**To do:**
Gather each line from the records below that contains the word "pink", and reproduce those lines in full.

**Information given:**
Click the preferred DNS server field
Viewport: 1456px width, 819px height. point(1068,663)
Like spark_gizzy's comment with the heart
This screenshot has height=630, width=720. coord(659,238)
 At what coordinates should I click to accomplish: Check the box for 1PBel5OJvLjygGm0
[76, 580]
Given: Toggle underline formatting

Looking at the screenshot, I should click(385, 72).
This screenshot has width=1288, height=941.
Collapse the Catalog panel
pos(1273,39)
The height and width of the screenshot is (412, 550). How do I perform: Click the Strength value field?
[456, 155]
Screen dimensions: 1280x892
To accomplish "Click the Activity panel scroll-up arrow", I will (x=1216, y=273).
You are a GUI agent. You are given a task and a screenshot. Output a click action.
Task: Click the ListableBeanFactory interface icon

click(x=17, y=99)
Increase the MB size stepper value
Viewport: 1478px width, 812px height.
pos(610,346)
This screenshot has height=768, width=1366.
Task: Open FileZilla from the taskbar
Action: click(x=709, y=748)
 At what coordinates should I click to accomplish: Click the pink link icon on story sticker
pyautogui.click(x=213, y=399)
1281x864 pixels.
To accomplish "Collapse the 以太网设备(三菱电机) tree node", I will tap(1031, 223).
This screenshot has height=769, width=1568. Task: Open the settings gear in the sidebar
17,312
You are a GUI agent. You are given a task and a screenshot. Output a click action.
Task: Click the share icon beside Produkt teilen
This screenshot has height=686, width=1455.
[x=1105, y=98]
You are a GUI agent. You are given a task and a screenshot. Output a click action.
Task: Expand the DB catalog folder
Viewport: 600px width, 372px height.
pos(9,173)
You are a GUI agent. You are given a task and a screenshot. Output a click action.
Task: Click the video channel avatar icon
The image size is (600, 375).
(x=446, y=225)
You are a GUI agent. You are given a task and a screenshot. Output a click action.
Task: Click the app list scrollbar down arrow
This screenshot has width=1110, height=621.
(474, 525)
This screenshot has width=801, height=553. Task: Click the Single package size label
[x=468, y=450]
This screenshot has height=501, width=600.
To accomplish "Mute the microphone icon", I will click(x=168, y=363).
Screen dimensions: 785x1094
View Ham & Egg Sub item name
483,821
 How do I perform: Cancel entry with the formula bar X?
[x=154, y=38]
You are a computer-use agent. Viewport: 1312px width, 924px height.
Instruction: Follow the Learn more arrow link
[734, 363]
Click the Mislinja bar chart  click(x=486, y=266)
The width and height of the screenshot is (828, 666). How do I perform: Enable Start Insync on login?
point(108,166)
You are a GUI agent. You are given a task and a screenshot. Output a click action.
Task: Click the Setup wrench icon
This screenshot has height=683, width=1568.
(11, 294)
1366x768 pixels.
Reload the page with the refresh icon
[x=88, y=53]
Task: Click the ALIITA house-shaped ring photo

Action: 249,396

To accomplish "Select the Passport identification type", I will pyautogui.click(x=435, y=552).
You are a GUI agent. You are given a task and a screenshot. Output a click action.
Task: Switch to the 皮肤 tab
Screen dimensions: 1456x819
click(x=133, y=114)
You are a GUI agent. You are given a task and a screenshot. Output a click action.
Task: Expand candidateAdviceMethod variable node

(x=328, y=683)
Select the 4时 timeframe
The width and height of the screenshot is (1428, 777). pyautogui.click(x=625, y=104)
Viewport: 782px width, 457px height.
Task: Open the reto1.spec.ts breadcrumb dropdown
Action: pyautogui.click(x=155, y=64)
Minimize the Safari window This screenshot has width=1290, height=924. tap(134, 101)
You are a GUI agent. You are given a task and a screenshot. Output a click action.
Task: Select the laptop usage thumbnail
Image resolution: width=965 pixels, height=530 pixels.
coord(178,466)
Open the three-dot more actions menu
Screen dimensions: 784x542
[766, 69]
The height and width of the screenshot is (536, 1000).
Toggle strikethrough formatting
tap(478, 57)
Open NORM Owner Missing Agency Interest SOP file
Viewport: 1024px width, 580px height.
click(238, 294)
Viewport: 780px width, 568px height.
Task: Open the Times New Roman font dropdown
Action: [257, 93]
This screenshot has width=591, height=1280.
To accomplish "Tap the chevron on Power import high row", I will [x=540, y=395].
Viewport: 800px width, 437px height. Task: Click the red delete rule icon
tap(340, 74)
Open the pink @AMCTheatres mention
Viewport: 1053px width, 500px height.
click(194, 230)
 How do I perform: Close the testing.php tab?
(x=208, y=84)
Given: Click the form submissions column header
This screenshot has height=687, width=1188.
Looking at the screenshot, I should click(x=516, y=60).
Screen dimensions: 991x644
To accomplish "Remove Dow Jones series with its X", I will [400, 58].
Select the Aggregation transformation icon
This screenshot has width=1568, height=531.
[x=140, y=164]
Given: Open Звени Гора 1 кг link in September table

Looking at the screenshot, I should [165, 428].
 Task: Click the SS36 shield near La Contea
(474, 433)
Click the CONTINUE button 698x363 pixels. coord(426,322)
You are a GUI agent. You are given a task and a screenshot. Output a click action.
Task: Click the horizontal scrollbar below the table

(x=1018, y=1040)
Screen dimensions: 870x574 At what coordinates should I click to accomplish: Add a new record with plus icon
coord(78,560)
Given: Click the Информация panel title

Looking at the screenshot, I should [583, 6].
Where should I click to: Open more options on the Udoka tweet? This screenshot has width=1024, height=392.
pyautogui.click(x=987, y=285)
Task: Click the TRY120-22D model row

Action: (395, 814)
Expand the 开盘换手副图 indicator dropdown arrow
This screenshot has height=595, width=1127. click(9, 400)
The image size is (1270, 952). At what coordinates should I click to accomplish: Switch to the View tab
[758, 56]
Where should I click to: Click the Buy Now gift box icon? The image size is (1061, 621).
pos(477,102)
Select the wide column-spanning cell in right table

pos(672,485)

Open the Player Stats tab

**The answer:**
 At what coordinates should I click to accomplish: Click the pink link icon on story sticker
Open the pink @AMCTheatres mention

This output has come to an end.